The Constituency universally agrees that protecting a registrant's' interests is paramount; unfortunately there is a disagreement on how to best achieve this end result. We are seeking clarification from ICANN: what are our options in addressing this situation. If ICANN deems this to be a policy change, we assume that it would require DNSO approval and that we should bring it before the DNSO. If ICANN believes this to be a procedural interpretation of existing ICANN Policy, we assume that the Constituency can implement their preferred solution, without full DNSO review. In any case, the Registrar Constituency would look to ICANN staff for support in enforcement of any solution arrived at by the parties.
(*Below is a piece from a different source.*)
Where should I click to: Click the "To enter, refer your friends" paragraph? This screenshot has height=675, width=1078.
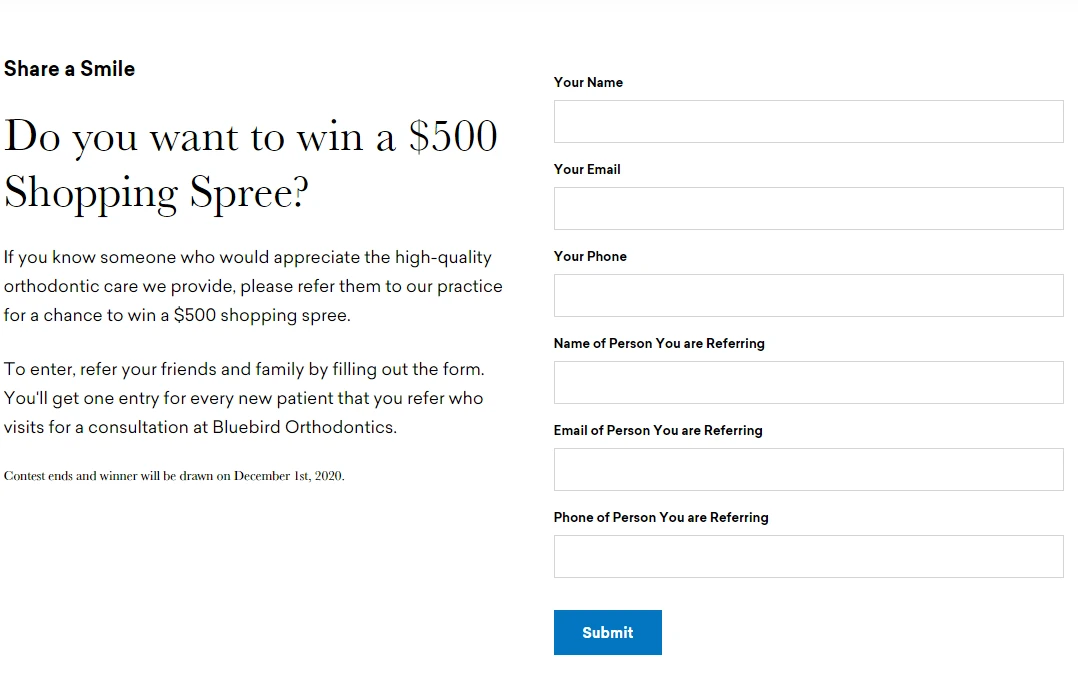coord(244,398)
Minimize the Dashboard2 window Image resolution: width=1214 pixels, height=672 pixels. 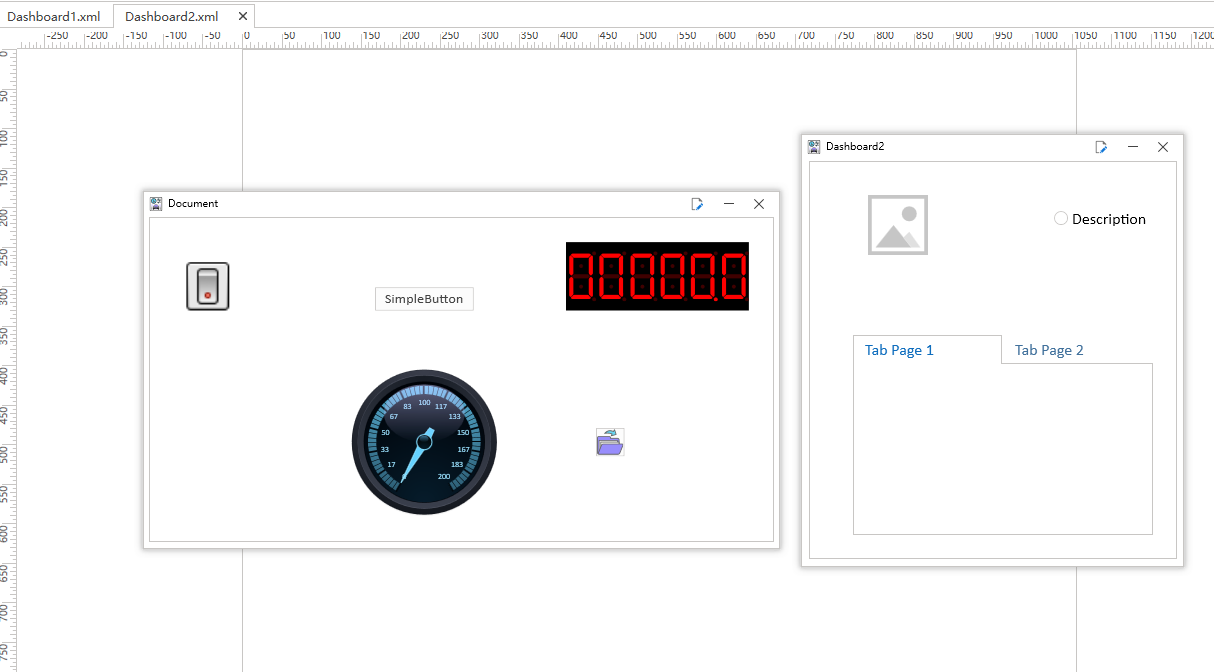1133,147
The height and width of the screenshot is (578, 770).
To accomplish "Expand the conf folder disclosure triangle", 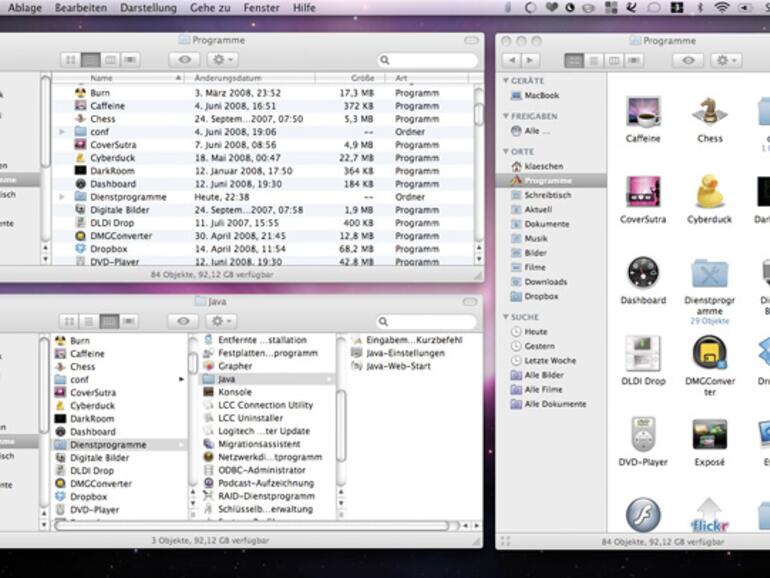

As time is of the essence, the Registrar Constituency would like to move forward down one of the above two paths within the next couple of weeks. If the Constituency does not receive guidance from ICANN on this issue during this time, the Constituency will advise its Names Council representatives to bring proposed solutions to this issue before the full Names Council for consideration and action in Montevideo.
The Constituency is clearly
concerned that certain registrars are employing new and onerous transfer
policies that create confusion and registrant burdens and dissatisfaction.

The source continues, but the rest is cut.